*** Reading text ***

Backround. A protective effect of breast feeding on the development of obesity has been clearly
demonstrated. Several studies associated higher protein intake in postnatal period with the earlier
“adiposity rebound” and the higher BMI in later life.
Methods and Results. Twenty eight girls born at 34th week of pregnancy (weight: 2.22±0.31 kg,
length: 45.2±2.5 cm, BMI: 11.0±1.5 kg/m2), were subdivided in two groups differing in protein
intake during the first postnatal month due to either breast feeding or formula feeding (113.5±18.7
g/month vs. 174.00±14.3 g/month; p<0.0001). Groups did not differ in average body weight, height
and BMI at birth. Anthropometric and hormonal characteristics, body composition, energy and
macronutrient intakes were determined at the age of 10 years in girls together with parental BMI.

*** End of Reading text ***
*** Data shown ***

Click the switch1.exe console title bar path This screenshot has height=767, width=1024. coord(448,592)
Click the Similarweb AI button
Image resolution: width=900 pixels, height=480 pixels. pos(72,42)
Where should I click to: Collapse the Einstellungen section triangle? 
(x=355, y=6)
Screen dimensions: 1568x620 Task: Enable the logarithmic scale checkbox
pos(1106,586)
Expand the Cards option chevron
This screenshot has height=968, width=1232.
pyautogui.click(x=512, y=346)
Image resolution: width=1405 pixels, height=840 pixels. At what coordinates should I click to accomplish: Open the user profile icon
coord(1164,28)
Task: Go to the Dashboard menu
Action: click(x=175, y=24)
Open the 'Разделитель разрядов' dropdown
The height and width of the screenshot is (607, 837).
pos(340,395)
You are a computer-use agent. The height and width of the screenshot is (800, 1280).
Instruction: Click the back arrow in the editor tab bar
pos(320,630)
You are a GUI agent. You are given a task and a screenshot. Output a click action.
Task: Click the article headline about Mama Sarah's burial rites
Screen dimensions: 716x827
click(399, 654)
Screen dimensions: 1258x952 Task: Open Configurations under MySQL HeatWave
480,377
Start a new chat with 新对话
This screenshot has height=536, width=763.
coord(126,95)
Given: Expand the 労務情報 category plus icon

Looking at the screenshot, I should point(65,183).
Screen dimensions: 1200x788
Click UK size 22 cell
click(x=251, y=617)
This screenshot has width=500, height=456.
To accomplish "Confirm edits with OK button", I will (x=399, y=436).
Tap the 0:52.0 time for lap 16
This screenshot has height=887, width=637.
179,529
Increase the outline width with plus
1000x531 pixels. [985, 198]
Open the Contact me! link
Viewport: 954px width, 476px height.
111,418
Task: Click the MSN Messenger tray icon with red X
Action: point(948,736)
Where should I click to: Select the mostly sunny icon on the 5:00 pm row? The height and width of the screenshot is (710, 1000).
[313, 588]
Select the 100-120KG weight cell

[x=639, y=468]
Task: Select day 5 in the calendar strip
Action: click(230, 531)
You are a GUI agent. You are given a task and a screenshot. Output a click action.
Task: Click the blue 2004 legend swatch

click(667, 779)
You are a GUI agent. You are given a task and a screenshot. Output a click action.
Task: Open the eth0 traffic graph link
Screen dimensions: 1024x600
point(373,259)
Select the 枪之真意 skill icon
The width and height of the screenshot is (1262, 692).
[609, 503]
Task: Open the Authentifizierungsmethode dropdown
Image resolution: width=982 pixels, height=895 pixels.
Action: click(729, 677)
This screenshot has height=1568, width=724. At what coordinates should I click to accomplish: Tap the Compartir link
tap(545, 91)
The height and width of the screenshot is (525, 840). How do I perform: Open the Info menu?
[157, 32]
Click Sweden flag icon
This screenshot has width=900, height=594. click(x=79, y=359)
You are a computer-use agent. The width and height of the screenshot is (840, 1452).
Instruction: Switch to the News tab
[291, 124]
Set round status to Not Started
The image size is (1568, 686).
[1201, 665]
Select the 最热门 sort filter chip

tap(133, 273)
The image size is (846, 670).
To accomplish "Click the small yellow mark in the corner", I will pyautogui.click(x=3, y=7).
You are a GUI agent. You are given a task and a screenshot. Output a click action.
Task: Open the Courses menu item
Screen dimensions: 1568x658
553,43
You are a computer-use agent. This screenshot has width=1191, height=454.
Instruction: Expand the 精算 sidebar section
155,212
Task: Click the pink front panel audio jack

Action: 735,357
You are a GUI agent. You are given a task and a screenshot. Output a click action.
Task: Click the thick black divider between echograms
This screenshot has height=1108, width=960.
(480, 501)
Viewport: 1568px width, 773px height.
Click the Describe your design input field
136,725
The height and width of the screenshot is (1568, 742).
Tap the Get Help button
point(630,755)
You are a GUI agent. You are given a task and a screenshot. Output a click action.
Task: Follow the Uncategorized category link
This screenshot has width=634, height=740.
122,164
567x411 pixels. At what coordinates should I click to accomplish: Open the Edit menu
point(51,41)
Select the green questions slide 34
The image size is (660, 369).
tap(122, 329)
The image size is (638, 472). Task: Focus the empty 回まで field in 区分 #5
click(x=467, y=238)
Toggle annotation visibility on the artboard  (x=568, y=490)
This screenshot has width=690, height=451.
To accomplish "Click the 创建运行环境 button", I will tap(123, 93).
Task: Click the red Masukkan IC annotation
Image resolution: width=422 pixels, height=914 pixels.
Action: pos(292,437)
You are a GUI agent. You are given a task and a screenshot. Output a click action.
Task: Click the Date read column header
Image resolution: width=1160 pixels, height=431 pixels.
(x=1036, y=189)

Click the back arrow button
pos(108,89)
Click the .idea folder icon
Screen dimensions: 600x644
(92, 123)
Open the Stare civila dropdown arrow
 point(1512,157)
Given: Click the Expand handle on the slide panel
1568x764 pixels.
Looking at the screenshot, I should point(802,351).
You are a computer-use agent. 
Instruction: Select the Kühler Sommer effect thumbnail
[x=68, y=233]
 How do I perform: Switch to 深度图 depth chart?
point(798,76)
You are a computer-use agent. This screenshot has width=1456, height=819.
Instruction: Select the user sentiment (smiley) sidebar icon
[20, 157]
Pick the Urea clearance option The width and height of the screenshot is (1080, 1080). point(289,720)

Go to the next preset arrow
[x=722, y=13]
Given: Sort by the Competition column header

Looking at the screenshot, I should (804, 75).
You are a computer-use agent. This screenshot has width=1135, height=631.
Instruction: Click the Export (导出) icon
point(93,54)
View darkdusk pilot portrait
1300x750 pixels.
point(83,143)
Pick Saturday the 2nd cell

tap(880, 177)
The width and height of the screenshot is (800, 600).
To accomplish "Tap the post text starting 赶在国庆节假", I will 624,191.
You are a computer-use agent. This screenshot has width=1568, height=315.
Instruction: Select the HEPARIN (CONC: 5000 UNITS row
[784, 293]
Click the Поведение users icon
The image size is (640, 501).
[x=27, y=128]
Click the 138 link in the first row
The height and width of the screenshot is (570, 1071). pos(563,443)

*** End of Data shown ***

*Requirement 1*: In the breast-feeding study abstract, at what age were the girls' anthropometric and hormonal characteristics determined?
*Requirement 2*: Quote the breast-feeding study abstract between "Backround. A protective" and "with parental BMI.", inclusive.

*Your solution 1*: At the age of 10 years.

*Your solution 2*:
Backround. A protective effect of breast feeding on the development of obesity has been clearly
demonstrated. Several studies associated higher protein intake in postnatal period with the earlier
“adiposity rebound” and the higher BMI in later life.
Methods and Results. Twenty eight girls born at 34th week of pregnancy (weight: 2.22±0.31 kg,
length: 45.2±2.5 cm, BMI: 11.0±1.5 kg/m2), were subdivided in two groups differing in protein
intake during the first postnatal month due to either breast feeding or formula feeding (113.5±18.7
g/month vs. 174.00±14.3 g/month; p<0.0001). Groups did not differ in average body weight, height
and BMI at birth. Anthropometric and hormonal characteristics, body composition, energy and
macronutrient intakes were determined at the age of 10 years in girls together with parental BMI.